In order to improve the performance of MEMS piezoelectric devices, researchers have been optimizing the preparation technology of ZnO piezoelectric film to enhance its properties. Doping is one of the important ways to improve its piezoelectric performance. The piezoelectric coefficient of V-doped ZnO thin film is one order of magnitude higher than that of undoped, and could reach 110pm/V. However, magnetron sputtering is the main method for the preparation of V-doped ZnO piezoelectric films, which has problems such as insufficient doping, nonuniform doping and difficult control of the doping concentration.

In order to solve the problem, researchers from the Institute of Acoustics of the Chinese Academy of Sciences (IACAS) prepared V-doped ZnO thin films by a modified sol-gel method. They investigated in the effects of key preparation parameters on the structure and piezoelectric properties of films, and optimized the preparation technology, which significantly improved the piezoelectric properties of the materials.
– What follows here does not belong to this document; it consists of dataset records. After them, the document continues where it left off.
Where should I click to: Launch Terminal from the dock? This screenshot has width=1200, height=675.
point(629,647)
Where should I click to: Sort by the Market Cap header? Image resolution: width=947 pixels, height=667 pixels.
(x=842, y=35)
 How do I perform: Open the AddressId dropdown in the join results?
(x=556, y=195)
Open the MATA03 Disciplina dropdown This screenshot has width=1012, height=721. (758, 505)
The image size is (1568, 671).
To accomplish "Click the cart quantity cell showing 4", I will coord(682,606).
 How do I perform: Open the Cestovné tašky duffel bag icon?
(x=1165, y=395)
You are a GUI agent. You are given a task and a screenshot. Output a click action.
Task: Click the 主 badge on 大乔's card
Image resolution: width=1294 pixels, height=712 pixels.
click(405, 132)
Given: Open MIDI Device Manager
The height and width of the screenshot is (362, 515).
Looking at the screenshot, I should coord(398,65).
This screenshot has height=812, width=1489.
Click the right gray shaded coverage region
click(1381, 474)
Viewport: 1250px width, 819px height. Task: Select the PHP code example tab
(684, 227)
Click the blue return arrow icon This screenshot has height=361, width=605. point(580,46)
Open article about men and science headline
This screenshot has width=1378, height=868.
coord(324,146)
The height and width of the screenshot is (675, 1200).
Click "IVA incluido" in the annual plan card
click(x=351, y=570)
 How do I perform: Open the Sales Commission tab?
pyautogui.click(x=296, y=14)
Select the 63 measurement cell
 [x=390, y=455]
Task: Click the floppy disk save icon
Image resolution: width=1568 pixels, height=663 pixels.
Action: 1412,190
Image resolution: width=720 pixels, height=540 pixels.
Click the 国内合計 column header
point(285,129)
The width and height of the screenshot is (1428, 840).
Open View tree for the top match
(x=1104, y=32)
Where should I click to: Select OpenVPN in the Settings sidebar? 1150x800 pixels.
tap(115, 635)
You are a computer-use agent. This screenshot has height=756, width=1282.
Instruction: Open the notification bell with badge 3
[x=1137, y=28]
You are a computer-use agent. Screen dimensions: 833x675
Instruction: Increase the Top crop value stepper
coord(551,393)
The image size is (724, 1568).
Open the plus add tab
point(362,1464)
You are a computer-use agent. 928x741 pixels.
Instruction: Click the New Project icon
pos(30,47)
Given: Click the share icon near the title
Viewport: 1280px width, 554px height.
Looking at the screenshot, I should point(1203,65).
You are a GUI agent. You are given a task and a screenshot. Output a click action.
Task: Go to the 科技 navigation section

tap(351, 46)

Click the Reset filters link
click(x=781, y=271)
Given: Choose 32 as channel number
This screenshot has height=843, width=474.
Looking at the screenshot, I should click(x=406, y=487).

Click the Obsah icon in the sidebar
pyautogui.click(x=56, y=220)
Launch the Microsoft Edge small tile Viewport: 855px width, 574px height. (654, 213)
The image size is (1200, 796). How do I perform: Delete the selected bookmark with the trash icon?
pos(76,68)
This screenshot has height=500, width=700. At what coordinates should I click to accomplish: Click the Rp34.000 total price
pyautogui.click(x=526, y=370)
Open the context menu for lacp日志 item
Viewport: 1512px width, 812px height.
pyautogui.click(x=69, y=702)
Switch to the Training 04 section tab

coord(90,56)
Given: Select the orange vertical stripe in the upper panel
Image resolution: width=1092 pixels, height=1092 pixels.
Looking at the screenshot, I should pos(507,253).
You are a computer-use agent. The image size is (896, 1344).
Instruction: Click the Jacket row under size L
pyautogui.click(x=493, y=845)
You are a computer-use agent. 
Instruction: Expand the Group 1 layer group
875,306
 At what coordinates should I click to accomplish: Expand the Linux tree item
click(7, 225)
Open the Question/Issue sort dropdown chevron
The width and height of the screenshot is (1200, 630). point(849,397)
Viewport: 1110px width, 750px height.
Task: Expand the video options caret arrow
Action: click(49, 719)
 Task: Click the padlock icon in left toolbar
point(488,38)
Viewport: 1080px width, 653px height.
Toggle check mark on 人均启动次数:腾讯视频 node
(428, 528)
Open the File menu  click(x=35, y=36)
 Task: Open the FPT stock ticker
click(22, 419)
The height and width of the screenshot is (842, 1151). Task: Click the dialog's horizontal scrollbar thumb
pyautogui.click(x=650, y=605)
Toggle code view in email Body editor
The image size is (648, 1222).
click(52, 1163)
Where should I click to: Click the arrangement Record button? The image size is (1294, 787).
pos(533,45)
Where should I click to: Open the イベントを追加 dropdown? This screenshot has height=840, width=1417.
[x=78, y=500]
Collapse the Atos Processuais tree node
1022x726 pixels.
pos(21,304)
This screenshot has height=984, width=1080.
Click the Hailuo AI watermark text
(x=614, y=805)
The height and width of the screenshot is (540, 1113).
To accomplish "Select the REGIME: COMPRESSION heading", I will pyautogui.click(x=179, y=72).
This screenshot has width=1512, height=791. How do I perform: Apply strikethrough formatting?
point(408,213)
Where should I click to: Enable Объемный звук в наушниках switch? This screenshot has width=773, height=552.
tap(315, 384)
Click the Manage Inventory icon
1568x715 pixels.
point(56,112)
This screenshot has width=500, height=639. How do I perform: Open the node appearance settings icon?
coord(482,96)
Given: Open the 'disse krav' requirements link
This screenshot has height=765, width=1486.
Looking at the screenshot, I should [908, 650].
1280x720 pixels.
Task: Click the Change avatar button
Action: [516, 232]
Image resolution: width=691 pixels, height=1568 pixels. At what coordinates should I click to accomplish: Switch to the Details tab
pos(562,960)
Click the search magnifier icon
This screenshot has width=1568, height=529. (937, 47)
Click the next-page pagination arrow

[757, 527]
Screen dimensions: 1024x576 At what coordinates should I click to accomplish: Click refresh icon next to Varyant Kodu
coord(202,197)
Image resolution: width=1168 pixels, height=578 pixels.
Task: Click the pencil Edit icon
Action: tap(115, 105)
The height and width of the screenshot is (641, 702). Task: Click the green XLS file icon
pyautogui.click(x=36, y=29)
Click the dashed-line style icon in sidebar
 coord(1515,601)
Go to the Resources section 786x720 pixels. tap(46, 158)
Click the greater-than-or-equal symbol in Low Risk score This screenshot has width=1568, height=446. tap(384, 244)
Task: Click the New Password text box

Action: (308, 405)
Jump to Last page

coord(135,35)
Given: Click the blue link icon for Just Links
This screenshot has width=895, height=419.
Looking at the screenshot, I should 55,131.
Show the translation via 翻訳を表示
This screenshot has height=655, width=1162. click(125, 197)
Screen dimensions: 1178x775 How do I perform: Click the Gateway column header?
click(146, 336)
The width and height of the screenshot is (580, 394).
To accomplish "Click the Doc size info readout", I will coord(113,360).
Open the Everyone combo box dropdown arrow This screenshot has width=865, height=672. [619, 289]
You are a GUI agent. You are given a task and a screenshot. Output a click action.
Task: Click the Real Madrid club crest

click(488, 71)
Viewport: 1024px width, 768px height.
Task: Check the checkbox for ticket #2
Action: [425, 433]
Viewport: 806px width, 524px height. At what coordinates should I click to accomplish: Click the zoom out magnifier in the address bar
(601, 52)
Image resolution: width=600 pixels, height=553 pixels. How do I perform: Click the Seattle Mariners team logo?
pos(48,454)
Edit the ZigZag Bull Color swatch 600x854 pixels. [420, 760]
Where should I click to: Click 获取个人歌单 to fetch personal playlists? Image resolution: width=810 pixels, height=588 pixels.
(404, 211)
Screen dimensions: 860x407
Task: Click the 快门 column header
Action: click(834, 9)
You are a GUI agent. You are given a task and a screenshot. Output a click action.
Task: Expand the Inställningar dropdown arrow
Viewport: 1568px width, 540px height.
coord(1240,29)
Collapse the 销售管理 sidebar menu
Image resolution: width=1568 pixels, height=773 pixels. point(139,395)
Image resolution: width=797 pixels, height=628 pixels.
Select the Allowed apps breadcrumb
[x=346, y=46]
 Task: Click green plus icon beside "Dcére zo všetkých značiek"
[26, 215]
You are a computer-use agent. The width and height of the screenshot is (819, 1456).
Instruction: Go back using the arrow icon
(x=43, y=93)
The results showed that with the increase of annealing temperature or time, the piezoelectric properties of the films first increased and then decreased, and the piezoelectric coefficient could reach 240pm/V, which was about 20 times higher than that of pure ZnO thin film. At the same time, compared with the commonly used magnetron sputtering method (the highest piezoelectric coefficient of V-doped ZnO reported at present is 170pm/V), the proposed method could make the composition distribution of ZnO: V films more uniform and doping more fully, so it could improve the piezoelectric performance of V-doped ZnO films to a greater extent.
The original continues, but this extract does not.